Their motivations are pretty clear. China's strategic stake in Iran's energy sector makes comprehensive sanctions intolerable. Russia's own economic ties with Tehran give it a similar, although not quite as critical, incentive to avoid sanctions. Just as important, both sides are determined to avoid letting the Security Council become a platform for confrontation as it was before the Iraq invasion. And though both countries are committed to the nuclear nonproliferation system that Iran is being accused of threatening, neither views Iran as as big a strategic threat to its own interests and influence as does the U.S.

'Containing' Beijing?

In Beijing, the perception in ruling circles is that the U.S. seeks to curb and restrict its emergence as a major geopolitical power commensurate with its ever-growing economic clout. Chinese officials don't have to look far for evidence, as hawkish elements in Washington haven't been hiding their view of China as an emerging threat. Last January, in the wake of the tsunami, the Bush administration initially moved to circumvent the U.N. to deliver aid by instead partnering with Japan, Australia and India. More recently, Secretary Rice's comments in Australia that "all of us in the region, particularly those of us who are longstanding allies, have a joint responsibility and obligation to try produce conditions in which the rise of China will be a positive force in international politics, not a negative force" prompted her Australian counterpart, Foreign Minister Alexander Downer to state that "We don't support a policy of containment of China." And, of course, Rice's comments will be perceived in Beijing as just that, further evidence of a "containment" strategy.

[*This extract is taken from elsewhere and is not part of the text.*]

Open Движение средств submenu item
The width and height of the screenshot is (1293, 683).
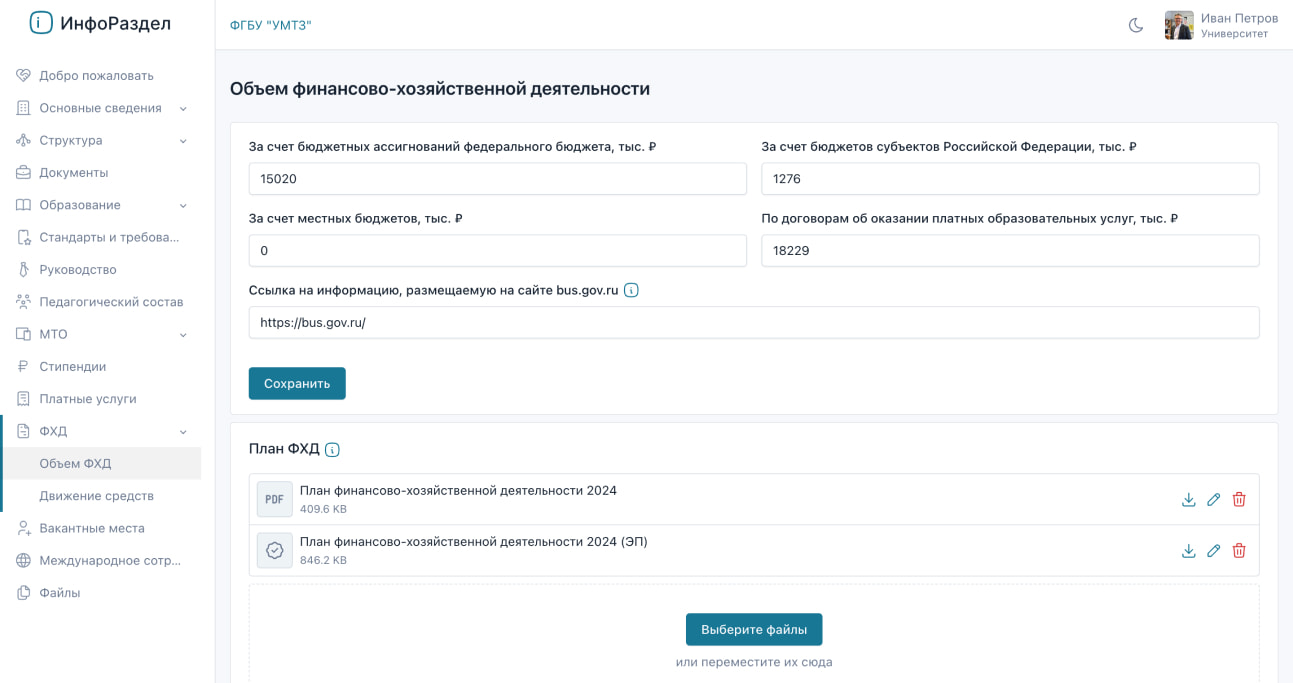point(97,496)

Further fueling China's wariness and hostility are the growing ties between its longtime nemesis Japan and the U.S., particularly in light of Washington's encouragement of Tokyo to expand its military role in the region. Meanwhile, President Bush's recent move to forgive India — a traditional rival of China — its nuclear proliferation and aid its civilian nuclear energy sector may not have helped in securing Chinese support for a push against Iran.

Moscow's Fears

The U.S. rejection of Sunday's election in Belarus, which was judged by European monitors to be fraudulent, may also be taken in Moscow as a reminder of what it perceives as Washington's effort to reverse Russian influence in former Soviet territories. The "pastel" revolutions of recent years in Ukraine, Georgia and elsewhere have fed a sense that the U.S. is pushing its own influence into Moscow's traditional sphere of influence by supporting democratic rebellions against pro-Russian strongmen such as Belarus' leader Alexander Lukashenko. Russia has pushed back by pressuring allies in Central Asia to distance themselves from the U.S. — Uzbekistan, for example, asked the U.S. to close the main airbase servicing U.S. forces in Afghanistan after Washington challenged human rights violations by the regime of President Islam Kharimov.

Healing the Moscow-Beijing Rift

Last July, Presidents Putin and Hu slammed Washington in a joint statement rejecting efforts by any power to achieve "a monopoly in world affairs" and "impose models of social development." Moscow and Beijing, it seems, have come a long way since the Cold War when, despite their common commitment to Communism, the two had a longstanding rivalry that was eagerly exploited by the U.S. Today, their strategic alliance is based first and foremost on doing business — China wants to increase its consumption of Russian oil and natural gas exports, and much of that growing Chinese defense budget about which Rice complained will be spent on Russian weaponry. But it also appears to dictate a common geopolitical agenda whose objectives include restraining U.S. power.

In Beijing this week, Putin and Hu agreed to coordinate their efforts to "solving the Iran nuclear issue through political and diplomatic means." That of course is the express desire of the U.S. and its allies, as well. Which means that if the U.S. is going to be able to enlist Russia and China as partners in solving the Iran nuclear impasse, it may have to heed some of their concerns in other arenas.